EXERCISE BRIEF: Only the stretch of the listing below that runs from the line with "How do I perform: Click the Readme" through the line with "Task: Open 评论(1745) comments" is to be printed, exactly and with both ends.

AVAILABLE RECORDS:
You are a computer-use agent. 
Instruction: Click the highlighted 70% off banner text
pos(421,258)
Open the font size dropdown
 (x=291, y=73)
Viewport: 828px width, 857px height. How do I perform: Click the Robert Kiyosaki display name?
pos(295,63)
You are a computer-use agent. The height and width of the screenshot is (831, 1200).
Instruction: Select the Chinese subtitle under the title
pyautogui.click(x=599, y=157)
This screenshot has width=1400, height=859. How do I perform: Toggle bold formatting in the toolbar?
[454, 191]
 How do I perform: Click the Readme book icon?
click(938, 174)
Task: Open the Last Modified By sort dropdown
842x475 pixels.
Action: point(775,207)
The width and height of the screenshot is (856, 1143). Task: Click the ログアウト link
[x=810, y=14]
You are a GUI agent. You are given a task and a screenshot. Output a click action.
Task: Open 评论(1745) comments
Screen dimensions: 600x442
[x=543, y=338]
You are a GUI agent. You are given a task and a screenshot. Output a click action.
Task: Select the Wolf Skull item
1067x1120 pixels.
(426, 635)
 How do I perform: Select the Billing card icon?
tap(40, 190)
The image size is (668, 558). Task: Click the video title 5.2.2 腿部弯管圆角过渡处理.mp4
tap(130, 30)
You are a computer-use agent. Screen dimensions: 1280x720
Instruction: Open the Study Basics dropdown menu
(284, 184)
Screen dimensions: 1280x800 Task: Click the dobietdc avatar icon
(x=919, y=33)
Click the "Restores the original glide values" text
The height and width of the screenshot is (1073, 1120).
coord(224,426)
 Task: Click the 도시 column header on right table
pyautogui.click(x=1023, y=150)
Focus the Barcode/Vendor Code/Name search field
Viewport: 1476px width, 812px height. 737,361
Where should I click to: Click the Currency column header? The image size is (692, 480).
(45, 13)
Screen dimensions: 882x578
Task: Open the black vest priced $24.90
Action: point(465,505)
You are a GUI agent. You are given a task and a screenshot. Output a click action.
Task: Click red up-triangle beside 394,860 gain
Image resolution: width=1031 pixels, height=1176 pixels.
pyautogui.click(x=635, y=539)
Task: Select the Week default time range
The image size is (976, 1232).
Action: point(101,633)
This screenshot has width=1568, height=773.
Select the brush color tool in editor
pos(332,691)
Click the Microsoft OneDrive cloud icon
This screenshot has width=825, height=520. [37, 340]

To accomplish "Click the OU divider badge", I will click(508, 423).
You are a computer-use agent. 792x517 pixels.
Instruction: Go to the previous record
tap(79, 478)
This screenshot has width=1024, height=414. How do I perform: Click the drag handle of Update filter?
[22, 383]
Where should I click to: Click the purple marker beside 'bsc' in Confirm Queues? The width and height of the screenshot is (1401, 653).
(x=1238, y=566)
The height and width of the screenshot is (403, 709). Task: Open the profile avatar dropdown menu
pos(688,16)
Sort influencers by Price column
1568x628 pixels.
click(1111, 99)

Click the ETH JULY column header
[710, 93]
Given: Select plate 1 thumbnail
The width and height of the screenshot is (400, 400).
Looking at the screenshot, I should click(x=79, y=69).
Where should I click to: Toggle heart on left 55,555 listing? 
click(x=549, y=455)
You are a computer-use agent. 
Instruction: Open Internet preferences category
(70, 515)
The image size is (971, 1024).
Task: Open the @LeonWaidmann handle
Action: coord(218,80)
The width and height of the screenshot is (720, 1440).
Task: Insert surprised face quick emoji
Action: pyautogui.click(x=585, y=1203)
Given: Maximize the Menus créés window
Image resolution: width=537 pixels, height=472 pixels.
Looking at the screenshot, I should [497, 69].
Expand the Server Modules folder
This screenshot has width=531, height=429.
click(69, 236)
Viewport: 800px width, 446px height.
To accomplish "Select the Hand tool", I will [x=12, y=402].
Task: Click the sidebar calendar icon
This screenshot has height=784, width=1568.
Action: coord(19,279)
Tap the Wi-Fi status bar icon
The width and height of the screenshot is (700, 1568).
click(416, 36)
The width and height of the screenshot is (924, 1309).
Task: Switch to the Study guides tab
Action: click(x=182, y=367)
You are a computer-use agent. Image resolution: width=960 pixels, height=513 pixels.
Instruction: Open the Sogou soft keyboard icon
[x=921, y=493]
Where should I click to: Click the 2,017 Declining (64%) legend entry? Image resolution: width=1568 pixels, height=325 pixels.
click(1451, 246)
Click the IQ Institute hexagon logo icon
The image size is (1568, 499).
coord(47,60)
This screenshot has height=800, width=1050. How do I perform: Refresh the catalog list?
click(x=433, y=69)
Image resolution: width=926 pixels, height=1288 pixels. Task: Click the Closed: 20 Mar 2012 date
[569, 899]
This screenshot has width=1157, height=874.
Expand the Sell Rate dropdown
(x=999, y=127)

RESULT OF THIS TASK:
 How do I perform: Click the Readme book icon?
click(938, 174)
Task: Open the Last Modified By sort dropdown
842x475 pixels.
Action: point(775,207)
The width and height of the screenshot is (856, 1143). Task: Click the ログアウト link
[x=810, y=14]
You are a GUI agent. You are given a task and a screenshot. Output a click action.
Task: Open 评论(1745) comments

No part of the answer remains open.